Parties civiles : 208 victimes directes des localités de Djugu et Mahagi.
Résumé de la décision
Responsabilité des accusés
Le tribunal a examiné les preuves, incluant les témoignages des victimes et les rapports d’enquête. La majorité des prévenus ont nié les faits, mais certains ont partiellement admis leur participation.
La Cour a établi la culpabilité de 49 prévenus pour crimes contre l’humanité par meurtre, 39 pour déportation, et plusieurs pour persécution, torture, et viol, entre autres infractions. Des infractions telles que la disparition forcée, le terrorisme, et la désertion ont également été reconnues à leur égard. Tous les prévenus reconnus coupables ont été condamnés à la servitude pénale à perpétuité. L’action publique a été éteinte pour 14 prévenus décédés.
Responsabilité civile de la RDC
La République Démocratique du Congo a été jugée civilement responsable pour son incapacité à protéger la population civile, notamment en raison des actes de ses agents (militaire, policier, agent de l’ANR).
Réparations et indemnités
Les prévenus et l’État congolais ont été condamnés in solidum à verser des réparations aux victimes, incluant une indemnisation financière pour les préjudices subis, ainsi que la restitution des biens pillés lorsque possible :
- Déportation forcée : 5.000$
- Incendie 30.000$
- Meurtre : 10.000$
- Pillage : 15.000$
- Torture et mutilation : 5.000$-7.000$
- Disparition forcée : 5.000$
- Viol : 20.000$
Résumé des faits
Entre décembre 2017 et mars 2018, des violences systématiques ont été perpétrées dans les territoires de Djugu, Mahagi et Irumu, en Ituri, opposant les groupes ethniques Hema et Lendu. Ces attaques ont été marquées par des meurtres, des actes de torture, des viols et des déportations, dans le cadre d’un plan visant à venger la mort d’un prêtre Lendu, tué le 16 décembre 2017, et à expulser les Hema de la région. Les prévenus, membres du groupe armé CODECO, ont joué un rôle central dans ces attaques.
Résumé de la procédure
Éléments jurisprudentiels clés
Substance du droit
Responsabilité civile de l’État : La Cour a retenu la responsabilité civile de la RDC pour défaut de protection et pour les actes de ses agents. Cette responsabilité est fondée sur le lien commettant-préposé et la défaillance de l’État dans sa mission de protection des citoyens, conformément aux obligations internationales (p. 142).
Réparation
Montant des réparations : les montants alloués s’inscrivent dans la même lignée que la jurisprudence précédente (ex : 30.000$ pour incendie, comme dans l’affaire Lokana Gokpa ; 10.000$ pour meurtre, comme dans les affaires Bokila, Lokana Gokpa et Lifoma). Pour le crime de viol, les montants de 20.000$ alloués sont largement supérieurs à ceux alloués précédemment (ex : 5.000$ pour les affaires Bokila, Balumisa et Kavumu ; 8.000$ pour l’affaire Lifoma) (p. 184-187).

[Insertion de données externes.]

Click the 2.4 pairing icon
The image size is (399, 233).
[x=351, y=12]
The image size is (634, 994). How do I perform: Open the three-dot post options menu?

Cette différence s’explique du fait que la Cour se base sur les préjudices moraux, psychologiques, matériels et financiers afin d’établir le montant du dommage. Dans les jurisprudences intérieures, les tribunaux militaires se fondent sur une évaluation du préjudice qui ne reflète pas la totalité des préjudices subis. Par exemple, dans l’affaire Balumisa (RPA n°049/2011 du 25 octobre 2016), la Haute Cour Militaire n’a considéré que l’humiliation et la mise en danger de leur santé et des foyers des femmes mariées pour évaluer les dommages.